Dissident republican prisoners in the North are threatening to go on hunger strike if their demands to stay segregated from loyalist prisoners are not met.
Seventeen inmates linked to the "Real IRA" and other dissident organisations are engaged in a "dirty protest" in Maghaberry prison, smearing their excrement over cell walls.
The republicans want to be separated from loyalists at the high-security complex near Lisburn, Co Antrim. It is understood the campaign, which has been under way for almost three weeks, is to intensify and spread to Magilligan Prison, Co Derry.

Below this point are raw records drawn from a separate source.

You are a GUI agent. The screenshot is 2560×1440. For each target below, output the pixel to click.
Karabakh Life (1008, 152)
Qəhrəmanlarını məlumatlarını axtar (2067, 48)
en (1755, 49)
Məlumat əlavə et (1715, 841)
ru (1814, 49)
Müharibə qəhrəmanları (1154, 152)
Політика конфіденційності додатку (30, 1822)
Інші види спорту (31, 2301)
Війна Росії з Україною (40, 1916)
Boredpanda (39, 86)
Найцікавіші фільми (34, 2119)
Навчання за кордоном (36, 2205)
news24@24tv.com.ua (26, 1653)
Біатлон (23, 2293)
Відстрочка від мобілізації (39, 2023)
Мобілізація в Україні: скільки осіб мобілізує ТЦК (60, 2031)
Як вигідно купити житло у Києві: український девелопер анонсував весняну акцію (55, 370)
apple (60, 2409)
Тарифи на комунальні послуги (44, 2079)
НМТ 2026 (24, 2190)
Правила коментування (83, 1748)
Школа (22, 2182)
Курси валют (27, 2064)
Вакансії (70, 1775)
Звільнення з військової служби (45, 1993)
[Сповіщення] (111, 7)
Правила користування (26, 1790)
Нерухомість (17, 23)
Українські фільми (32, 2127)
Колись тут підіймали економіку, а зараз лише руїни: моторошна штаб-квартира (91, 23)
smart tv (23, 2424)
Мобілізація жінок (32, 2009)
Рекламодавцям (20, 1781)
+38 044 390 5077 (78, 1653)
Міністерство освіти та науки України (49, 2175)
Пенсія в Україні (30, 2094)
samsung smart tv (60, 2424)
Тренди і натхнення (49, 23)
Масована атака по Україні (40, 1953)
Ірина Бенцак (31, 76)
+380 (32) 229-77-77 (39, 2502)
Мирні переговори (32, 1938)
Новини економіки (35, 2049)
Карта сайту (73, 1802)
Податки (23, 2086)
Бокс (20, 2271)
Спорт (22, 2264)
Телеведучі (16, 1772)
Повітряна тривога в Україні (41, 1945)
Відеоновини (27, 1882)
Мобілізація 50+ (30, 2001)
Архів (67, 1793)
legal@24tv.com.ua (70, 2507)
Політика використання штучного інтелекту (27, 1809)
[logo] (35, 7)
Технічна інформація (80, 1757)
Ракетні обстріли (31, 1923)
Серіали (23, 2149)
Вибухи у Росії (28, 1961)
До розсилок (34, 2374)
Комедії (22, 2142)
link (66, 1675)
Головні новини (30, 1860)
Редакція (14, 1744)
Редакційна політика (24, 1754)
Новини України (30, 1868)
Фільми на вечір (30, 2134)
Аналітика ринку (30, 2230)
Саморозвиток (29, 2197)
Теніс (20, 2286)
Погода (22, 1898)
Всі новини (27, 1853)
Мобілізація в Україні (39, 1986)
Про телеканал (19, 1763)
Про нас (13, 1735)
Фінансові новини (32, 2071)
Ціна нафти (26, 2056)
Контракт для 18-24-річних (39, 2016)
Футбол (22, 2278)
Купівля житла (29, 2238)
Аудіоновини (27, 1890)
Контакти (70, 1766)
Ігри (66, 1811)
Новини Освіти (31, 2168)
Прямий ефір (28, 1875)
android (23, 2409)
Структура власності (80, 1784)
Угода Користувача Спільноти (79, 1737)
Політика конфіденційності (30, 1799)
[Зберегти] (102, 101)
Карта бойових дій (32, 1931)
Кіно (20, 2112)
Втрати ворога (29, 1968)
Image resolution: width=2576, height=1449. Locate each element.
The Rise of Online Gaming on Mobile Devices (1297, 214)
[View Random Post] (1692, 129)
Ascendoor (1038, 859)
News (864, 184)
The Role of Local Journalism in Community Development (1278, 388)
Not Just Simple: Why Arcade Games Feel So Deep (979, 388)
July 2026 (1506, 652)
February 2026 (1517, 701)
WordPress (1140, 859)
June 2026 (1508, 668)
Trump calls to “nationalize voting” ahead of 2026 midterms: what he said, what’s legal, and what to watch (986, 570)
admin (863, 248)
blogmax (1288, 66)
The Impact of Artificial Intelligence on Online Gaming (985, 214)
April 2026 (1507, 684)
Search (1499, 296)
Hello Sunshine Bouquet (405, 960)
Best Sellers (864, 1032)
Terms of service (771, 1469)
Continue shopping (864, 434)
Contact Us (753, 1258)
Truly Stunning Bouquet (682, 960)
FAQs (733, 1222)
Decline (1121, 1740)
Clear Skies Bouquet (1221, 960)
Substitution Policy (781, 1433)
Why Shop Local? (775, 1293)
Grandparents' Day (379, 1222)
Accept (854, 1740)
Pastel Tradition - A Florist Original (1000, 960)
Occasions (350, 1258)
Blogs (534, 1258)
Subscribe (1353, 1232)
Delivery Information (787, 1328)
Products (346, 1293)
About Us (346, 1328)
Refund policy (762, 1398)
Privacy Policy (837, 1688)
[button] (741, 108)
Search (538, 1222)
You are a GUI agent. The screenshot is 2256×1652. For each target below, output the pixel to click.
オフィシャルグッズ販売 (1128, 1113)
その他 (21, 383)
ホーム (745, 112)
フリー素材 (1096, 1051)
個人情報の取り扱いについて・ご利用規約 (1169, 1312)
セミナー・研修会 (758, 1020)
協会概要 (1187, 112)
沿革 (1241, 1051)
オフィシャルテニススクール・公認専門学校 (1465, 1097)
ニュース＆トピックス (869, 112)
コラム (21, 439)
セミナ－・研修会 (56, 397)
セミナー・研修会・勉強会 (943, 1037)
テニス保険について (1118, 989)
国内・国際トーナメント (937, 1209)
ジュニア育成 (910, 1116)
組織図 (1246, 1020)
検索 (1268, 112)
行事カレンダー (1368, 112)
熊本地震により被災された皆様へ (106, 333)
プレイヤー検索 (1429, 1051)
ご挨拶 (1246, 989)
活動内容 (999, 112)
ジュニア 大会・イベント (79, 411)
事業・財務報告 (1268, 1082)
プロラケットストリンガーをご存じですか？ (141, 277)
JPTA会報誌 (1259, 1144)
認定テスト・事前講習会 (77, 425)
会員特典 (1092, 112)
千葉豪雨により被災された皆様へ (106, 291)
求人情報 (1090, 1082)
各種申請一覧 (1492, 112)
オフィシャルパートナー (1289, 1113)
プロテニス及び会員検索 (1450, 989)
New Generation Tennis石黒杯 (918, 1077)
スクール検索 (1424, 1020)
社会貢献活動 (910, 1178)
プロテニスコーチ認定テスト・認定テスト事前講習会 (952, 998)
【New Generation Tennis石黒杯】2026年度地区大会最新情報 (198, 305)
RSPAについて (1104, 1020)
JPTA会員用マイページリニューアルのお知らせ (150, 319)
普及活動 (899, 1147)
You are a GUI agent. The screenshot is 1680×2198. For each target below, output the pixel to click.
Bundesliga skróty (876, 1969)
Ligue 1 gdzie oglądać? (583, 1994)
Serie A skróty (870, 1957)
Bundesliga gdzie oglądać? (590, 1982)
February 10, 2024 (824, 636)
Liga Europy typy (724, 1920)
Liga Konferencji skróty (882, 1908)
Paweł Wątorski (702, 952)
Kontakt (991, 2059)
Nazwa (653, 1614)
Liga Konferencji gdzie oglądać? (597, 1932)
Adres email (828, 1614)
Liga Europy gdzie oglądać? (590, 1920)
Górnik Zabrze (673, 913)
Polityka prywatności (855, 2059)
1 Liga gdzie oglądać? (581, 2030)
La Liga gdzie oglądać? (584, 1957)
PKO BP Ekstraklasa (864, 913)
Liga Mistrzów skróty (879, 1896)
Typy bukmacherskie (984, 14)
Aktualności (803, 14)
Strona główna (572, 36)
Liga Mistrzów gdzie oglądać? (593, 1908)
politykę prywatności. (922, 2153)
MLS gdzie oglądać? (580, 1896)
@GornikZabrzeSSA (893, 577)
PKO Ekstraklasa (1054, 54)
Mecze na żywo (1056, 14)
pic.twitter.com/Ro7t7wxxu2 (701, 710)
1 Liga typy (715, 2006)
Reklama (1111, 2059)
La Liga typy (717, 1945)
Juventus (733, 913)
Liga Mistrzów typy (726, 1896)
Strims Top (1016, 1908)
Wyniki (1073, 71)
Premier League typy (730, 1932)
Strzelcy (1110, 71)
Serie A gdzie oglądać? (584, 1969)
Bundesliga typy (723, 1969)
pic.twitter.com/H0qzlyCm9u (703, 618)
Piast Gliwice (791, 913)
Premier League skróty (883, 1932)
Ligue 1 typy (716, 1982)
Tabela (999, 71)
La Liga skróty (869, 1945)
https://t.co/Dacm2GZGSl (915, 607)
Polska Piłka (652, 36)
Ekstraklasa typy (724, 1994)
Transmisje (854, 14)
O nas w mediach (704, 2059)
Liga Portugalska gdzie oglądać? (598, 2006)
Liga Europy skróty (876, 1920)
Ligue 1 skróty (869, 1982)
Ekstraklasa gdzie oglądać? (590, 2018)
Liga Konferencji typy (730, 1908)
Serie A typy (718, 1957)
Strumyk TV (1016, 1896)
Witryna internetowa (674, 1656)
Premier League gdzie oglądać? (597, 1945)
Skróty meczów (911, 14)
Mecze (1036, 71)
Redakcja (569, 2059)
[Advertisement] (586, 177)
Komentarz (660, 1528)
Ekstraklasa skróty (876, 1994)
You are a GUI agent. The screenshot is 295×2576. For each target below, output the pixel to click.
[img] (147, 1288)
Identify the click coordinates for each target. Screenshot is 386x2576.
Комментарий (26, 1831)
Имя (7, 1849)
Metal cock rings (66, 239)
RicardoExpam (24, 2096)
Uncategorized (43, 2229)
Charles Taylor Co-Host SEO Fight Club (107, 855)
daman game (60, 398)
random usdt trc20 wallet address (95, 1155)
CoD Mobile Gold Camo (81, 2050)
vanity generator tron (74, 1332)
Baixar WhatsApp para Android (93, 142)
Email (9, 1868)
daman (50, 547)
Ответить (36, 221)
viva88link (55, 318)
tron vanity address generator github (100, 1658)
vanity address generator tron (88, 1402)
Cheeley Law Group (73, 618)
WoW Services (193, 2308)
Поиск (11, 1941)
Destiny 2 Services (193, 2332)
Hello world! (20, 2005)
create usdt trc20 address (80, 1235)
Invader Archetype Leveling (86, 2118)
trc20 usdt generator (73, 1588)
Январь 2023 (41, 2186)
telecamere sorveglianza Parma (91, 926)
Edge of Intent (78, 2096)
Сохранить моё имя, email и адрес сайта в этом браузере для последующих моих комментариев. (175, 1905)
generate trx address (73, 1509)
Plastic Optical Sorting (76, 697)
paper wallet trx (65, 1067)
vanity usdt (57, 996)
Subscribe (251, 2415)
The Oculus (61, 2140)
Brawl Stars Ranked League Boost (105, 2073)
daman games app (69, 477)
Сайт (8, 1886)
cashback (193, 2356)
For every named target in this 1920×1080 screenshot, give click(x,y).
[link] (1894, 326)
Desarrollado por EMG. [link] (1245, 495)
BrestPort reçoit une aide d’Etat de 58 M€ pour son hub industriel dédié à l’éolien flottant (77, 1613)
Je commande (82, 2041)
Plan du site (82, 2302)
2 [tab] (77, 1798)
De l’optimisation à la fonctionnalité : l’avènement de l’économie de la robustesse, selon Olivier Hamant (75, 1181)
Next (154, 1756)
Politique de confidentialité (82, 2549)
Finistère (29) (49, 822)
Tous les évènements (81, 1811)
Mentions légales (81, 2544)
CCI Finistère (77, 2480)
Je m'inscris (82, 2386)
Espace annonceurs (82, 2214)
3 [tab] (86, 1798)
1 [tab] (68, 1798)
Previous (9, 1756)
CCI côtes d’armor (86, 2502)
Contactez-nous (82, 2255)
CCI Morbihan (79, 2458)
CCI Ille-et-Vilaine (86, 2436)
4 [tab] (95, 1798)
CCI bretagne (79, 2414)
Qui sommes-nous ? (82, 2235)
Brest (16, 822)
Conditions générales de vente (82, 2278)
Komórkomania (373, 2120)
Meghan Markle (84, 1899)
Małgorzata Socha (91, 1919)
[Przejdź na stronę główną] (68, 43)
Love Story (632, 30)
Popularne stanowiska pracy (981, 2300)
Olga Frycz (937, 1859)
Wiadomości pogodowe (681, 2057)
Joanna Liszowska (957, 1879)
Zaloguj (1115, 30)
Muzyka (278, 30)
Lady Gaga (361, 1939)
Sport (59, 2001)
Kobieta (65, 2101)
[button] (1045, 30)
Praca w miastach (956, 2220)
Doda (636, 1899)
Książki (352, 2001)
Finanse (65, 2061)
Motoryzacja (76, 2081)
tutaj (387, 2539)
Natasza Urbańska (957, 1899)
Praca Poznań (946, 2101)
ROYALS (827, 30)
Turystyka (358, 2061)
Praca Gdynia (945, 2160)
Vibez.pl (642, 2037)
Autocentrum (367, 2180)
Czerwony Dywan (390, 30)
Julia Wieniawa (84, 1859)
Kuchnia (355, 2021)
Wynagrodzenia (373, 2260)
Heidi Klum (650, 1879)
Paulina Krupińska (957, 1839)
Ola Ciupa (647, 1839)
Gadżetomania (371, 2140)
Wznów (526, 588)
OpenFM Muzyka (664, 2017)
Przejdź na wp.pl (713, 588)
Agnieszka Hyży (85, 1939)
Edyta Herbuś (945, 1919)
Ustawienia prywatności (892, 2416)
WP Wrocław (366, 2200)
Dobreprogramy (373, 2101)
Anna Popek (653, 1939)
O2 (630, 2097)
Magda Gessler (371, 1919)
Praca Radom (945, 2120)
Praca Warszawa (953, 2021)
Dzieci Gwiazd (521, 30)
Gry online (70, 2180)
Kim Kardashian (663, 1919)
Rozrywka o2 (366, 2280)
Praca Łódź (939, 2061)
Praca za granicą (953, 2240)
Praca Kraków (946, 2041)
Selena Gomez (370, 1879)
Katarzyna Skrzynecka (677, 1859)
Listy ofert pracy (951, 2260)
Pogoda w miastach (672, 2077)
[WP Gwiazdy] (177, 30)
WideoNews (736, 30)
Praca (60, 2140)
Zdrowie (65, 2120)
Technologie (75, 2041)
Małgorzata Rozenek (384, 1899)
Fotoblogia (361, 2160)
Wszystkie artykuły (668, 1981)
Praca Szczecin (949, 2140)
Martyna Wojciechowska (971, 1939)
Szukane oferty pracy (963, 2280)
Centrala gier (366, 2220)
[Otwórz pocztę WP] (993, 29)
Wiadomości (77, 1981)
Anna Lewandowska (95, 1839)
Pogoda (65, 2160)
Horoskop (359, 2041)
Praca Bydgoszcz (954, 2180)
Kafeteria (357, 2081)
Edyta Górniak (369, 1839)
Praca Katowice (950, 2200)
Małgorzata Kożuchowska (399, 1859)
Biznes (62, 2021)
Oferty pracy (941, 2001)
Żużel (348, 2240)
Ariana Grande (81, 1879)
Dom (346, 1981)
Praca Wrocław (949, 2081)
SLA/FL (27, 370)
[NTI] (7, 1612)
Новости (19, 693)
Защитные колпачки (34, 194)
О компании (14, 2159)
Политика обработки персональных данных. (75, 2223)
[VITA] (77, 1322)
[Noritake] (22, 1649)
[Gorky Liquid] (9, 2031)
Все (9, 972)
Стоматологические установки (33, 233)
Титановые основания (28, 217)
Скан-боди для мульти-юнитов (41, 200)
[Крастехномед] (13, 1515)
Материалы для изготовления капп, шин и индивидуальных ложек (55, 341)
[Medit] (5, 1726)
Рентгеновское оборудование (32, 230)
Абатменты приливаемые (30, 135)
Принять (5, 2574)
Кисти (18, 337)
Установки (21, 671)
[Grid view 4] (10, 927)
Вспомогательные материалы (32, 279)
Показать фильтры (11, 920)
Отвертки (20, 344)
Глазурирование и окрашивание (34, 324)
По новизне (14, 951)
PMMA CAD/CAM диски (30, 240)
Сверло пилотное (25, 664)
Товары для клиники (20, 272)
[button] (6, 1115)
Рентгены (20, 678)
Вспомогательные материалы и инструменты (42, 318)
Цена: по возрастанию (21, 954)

Republicans said tensions erupted into the dirty protest when a prominent dissident republican from Derry was put in a holding cell along with Mo Courtney, an Ulster Defence Association commander and one-time Johnny Adair associate.
The allegation was strenuously denied by Maghaberry managers.
Ms Marian Price, chair of the Irish Republican Prisoners' Welfare Association, said the protesters were determined.She warned: "If one of these young men dies in prison there are going to be consequences and it doesn't bear thinking about".
In 1981, IRA men inside the Maze Prison went on a fast to gain political status. Ten of them died.
A rally planned for west Belfast tomorrow will show how much support there is among republicans on the outside for inmates demanding segregation for what they say are safety reasons.